Further inquiries show that the story originates from a local news agency (South West News) and the DCSF press office. The Telegraph claims that the comment was sent by e-mail, but there are no MySociety sites that accept comments by e-mail, so this cannot be true. TheyWorkForYou doesn’t send confirmations by e-mail, so it can’t be one of those, although WriteToThem and FixMyStreet do.
Clearly, someone is telling porkies, and using the same as grounds to terminate some poor sod’s employment. Now, civil servants are formally bound by oath to renounce partisanship; however, the text doesn’t make any reference – if it wasn’t invented out of thin air by the DCSF press office – to any political party, only to Hazel Blears’ personal financial probity.
It is probably worth remembering at this point that several government ministers have been in the habit of quoting what they claim is other people’s private correspondence during parliamentary debates, no doubt because they cannot be sued for what they say in the House. Specifically, Lord Warner, Andrew Miller MP, and Caroline Flint MP used what purported to be private e-mail sent by Professor Ross Anderson of Cambridge University and Simon Davies of Privacy International and LSE to score points in debates on ID cards and on the NHS National Programme for IT.

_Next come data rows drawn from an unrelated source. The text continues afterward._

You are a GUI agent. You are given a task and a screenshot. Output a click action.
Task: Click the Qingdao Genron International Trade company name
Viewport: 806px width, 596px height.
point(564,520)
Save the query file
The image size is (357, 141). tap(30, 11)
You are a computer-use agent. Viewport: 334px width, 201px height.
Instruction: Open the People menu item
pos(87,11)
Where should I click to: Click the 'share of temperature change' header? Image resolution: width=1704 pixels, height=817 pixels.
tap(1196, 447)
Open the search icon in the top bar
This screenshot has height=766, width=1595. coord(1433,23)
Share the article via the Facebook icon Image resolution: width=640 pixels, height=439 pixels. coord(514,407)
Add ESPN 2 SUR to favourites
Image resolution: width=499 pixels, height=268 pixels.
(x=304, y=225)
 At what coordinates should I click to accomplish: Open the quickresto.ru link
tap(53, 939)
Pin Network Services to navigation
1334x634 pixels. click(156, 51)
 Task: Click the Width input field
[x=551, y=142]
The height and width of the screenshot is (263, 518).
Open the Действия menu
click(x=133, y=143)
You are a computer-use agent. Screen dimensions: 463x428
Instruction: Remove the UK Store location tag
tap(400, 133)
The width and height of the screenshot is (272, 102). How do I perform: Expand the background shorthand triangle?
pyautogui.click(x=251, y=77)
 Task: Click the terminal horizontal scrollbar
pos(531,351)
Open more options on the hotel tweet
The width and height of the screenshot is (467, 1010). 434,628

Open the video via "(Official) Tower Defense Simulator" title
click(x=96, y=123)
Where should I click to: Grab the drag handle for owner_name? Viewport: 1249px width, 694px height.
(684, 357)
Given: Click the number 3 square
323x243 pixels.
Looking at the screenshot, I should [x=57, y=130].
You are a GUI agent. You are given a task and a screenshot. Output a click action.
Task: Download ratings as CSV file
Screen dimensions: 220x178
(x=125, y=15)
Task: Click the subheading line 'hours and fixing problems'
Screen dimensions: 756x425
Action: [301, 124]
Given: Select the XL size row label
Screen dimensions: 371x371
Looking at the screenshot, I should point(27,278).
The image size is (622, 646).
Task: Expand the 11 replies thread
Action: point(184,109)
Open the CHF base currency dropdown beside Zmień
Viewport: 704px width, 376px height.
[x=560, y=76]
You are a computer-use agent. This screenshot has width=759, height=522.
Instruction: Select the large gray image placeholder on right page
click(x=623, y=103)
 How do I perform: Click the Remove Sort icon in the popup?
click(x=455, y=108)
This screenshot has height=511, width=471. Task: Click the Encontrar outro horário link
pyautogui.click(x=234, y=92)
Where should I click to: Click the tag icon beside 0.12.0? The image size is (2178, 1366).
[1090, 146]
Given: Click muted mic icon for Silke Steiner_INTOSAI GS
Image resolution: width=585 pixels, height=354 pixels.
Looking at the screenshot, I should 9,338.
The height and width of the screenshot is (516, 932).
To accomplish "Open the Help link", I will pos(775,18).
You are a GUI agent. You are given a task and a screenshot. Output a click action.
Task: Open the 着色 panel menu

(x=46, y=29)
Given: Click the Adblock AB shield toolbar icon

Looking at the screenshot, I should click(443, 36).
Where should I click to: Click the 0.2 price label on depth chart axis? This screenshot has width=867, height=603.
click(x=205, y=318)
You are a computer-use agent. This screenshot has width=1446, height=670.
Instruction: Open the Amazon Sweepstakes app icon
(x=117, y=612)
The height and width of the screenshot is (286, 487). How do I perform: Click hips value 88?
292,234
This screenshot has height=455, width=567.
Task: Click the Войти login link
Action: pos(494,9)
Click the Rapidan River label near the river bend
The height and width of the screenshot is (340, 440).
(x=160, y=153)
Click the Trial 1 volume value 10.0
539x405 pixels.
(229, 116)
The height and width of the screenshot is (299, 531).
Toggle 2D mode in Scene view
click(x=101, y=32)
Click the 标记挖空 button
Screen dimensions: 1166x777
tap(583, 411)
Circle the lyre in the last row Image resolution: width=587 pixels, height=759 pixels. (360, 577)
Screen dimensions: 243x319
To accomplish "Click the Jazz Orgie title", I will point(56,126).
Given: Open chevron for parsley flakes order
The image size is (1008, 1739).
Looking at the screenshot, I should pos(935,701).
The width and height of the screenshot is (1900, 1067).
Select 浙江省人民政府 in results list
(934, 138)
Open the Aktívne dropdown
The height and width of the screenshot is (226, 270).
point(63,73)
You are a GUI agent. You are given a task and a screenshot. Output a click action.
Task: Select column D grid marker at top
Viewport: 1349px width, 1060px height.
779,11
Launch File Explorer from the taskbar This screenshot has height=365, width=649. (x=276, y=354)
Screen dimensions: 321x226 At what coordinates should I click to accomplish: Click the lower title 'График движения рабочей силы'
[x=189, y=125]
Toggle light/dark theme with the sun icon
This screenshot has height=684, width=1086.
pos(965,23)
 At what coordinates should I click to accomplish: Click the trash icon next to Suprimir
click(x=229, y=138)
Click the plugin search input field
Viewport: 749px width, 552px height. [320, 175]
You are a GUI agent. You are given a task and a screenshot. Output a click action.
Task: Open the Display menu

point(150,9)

Nobody has ever explained how they came by these documents, or whether the quotes were genuine, and the (sigh) mainstream media has displayed zero interest. E-mail messages have the legal status of letters, and even under RIPA it would be hard to consider the campaign to opt out of the NPfIT Spine a question of national security. The government has form for using dubiously acquired, or possibly fictional, private correspondence for partisan ends.
Update: Well, well. She contacted Blears from her own Web site, by clicking a MAILTO link, which of course launched her local (i.e. service) mail client rather than a Hotmail account.
But the issue here is that a minister (with exceptions – Scotland and Wales and Northern Ireland, of course. Yes, yes) is responsible as an MP to their constituents, and as a minister to Parliament as a whole, i.e. the nation at one remove. Further, it’s just fucking indecent and violent, an act of boss brutality. She was on £16,000 at age 38; what else is it?
Far from wanking about trivialities, we ought to demand her reinstatement. If she wants to deal with an organisation that spies on private correspondence for partisan ends, that is.